Multiple pods may belong to a single application and may be scheduled to different nodes in cluster 102. Scheduler metadata 112 keeps track, using application identifiers (e.g., a combination of characters such as “app123”), of where previous pods belonging to the same application have been scheduled. For example, consider a Spark Java word count application that runs on multiple nodes. The application IDs may be spark-java-wordcount-12345-1, spark-java-wordcount-12345-2, spark-java-wordcount-12345-3. In some aspects, the metadata may additionally include information about the application such as: application status, how many restarts the application has had, application age, where the application is running (on which node) and the IP address of the application.

▶ What to work on:
1 – Decide whether each statement below agrees with the passage on pod scheduling. Answer yes or no for each, and quote the words of the passage that decide it.
(a) Scheduler metadata 112 uses application identifiers to record where earlier pods of the same application were scheduled.
(b) Pods that belong to one application must all be scheduled to the same node.
(c) The metadata may include the IP address of the application.
2 – Carry the passage on pod scheduling further, picking up after its final sentence.

▶ Rows:
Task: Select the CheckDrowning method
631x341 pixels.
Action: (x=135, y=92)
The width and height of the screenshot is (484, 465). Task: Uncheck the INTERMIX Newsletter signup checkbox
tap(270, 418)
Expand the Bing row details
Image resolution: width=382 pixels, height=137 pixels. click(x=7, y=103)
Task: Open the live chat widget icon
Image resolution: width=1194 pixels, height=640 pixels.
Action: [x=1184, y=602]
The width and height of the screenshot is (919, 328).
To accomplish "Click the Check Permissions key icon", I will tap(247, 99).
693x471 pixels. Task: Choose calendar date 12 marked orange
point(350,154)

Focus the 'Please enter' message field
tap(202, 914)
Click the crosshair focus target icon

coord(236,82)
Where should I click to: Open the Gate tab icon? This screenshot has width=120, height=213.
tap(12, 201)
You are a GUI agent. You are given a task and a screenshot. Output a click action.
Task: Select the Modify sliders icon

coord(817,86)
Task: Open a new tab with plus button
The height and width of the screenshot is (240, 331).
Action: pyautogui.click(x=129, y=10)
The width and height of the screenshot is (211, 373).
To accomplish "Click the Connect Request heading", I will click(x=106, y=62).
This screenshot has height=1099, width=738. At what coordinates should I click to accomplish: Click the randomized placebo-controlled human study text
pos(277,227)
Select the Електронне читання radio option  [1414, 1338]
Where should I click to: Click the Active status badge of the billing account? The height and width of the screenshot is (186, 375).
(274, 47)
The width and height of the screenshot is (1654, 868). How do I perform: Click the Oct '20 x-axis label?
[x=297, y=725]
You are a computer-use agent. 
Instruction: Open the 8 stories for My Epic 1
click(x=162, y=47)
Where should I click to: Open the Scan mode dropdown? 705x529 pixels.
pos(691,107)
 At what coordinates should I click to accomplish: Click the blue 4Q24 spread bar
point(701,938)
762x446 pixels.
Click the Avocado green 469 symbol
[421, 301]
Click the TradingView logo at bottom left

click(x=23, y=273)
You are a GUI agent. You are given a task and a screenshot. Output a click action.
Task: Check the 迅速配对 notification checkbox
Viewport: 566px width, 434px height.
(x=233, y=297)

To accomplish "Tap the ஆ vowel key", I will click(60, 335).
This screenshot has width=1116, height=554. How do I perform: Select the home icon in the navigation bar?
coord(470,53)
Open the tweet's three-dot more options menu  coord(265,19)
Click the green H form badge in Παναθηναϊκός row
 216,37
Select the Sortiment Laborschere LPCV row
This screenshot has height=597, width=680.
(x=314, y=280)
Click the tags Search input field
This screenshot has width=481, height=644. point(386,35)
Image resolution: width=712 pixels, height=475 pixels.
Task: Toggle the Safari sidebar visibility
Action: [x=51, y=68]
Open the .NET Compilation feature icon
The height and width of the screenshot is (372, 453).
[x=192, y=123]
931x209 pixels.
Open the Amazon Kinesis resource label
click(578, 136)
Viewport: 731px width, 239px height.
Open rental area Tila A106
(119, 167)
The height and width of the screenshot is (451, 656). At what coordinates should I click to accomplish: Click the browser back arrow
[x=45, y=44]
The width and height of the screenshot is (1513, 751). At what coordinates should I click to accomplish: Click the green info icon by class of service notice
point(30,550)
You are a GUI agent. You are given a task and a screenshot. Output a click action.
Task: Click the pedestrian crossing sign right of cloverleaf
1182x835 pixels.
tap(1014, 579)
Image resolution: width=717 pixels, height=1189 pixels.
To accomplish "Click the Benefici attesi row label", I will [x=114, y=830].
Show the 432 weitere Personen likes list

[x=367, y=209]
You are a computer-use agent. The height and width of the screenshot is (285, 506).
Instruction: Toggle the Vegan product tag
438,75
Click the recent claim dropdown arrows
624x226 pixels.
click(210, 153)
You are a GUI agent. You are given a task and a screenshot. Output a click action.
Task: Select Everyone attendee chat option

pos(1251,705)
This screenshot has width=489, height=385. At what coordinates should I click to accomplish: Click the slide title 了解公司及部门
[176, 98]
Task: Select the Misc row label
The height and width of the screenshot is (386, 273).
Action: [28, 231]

▶ The results:
1 –
(a) Yes: "Scheduler metadata 112 keeps track, using application identifiers (e.g., a combination of characters such as “app123”), of where previous pods belonging to the same application have been scheduled."
(b) No: "may be scheduled to different nodes in cluster 102."
(c) Yes: "and the IP address of the application."

2 –
Suppose, in another example, that a first application has two pods (e.g., pod A and pod B) that need to be scheduled, and the pods are scheduled serially such that when pod A is initially scheduled onto node 1, scheduler 110 updates scheduler metadata 112. For example, scheduler metadata 112 may be a table with a plurality of entries indicating where pods are assigned and which application they belong to. An example entry may be:


Timestamp	Application ID	Pod ID	Node ID

12:11:11 Jan. 1, 2023	App123	A		1

When it is time for pod B to be scheduled, scheduler 110 may query scheduler metadata 112, and determines that for the first application, pod A had been scheduled onto node 1.
If a pod is the first pod in an application (e.g., pod A of application app123), scheduler 110 may use connectivity matrix 108 to schedule the pod onto the most fully connected node (i.e., the node with the highest number of connections according to the connectivity matrix) that is available to receive assignments. For subsequent pod(s) in an application, scheduler 110 may take the information of where previous pod(s) of an application have been scheduled from scheduler metadata 112 and the connectivity matrix (from the daemons) to schedule the subsequent pod(s) onto a node that is connected to all node(s) housing the previous pod(s). Scheduler 110 may then update the scheduler metadata 112.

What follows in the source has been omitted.